"There's not much better in the league, left on left, than Rapada," Showalter said. "But he is human."

Jason Berken, making his return to the majors since being demoted in May, gave up a double and induced an inning-ending flyout.

Arrieta was charged with three runs on nine hits. He walked two and struck out five.

"We were always one swing away," Jones said. "I told Jake after the game, 'Bro, you shoved tonight.' He dominated. He gave up the two home runs; besides that, he gave up nothing. It is unfortunate we were unable to scratch the surface on Romero and string together a couple hits."

The fifth pitch Arrieta threw Wednesday ended up hitting the second-level facing in left field, courtesy of Escobar. It was Escobar's eighth homer of the season and first at the leadoff spot.

Arrieta kept the Blue Jays off the scoreboard again until the sixth, when Juan Rivera homered for the fifth time this year.

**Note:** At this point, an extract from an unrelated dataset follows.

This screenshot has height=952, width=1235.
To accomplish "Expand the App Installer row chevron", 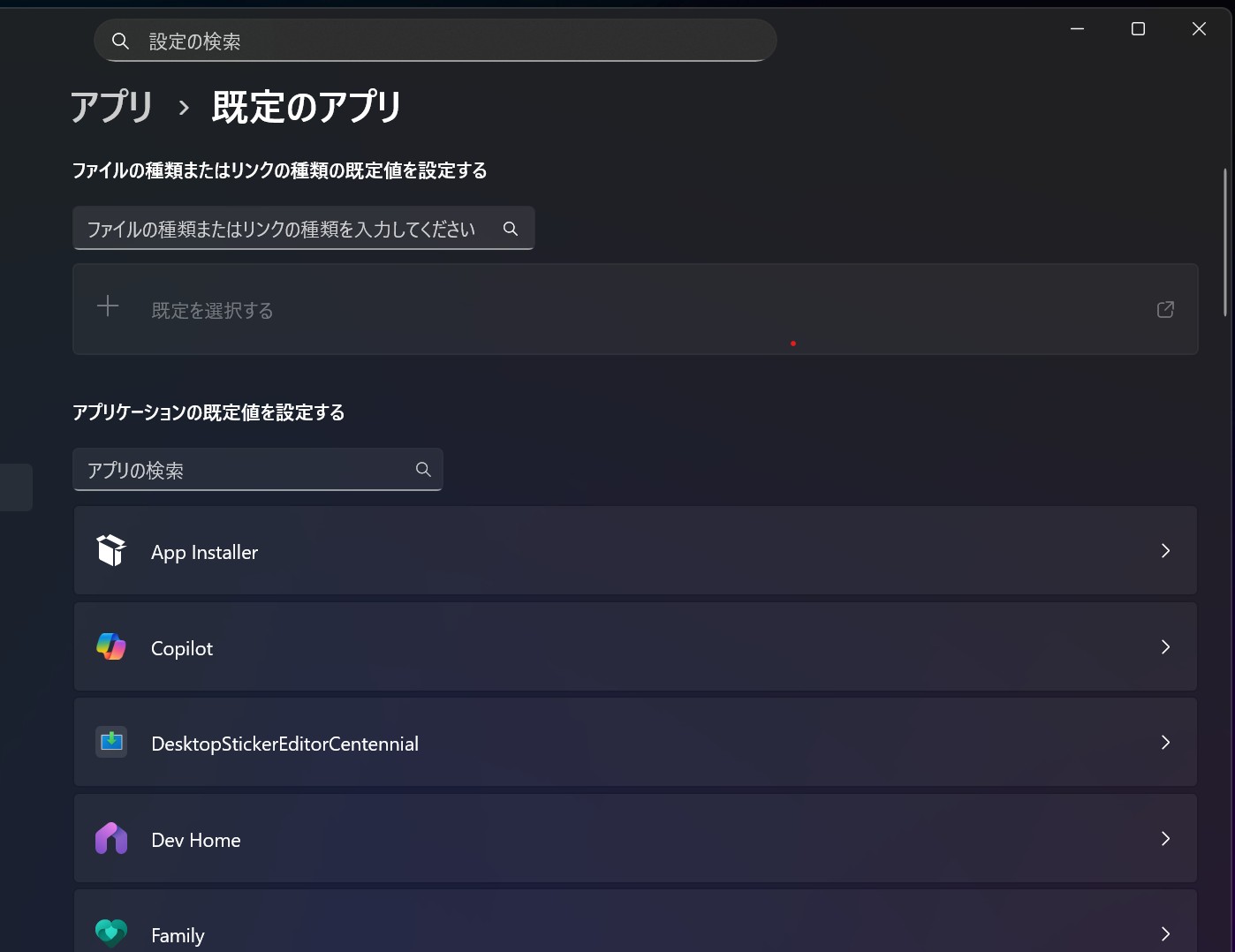I will click(1165, 550).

"Good enough to win," Showalter said about Arrieta. "If we could have held them to 2-0, with [Romero's] pitch count the way it was, we were going to be able to get a shot at somebody other than him, which is a lot better proposition with what he was featuring."

Arrieta's performance was a footnote with Romero on the mound -- and with the Orioles' swinging, missing and then shaking their heads on the way back to the dugout.

"We have seen him enough. We've got to come with a better plan," Jones said. "He's in our division. He's made [nine other] starts against us since I have been here, and we can do better. We've got a good team. We can do better, I know that. We just have to take a step back and get better."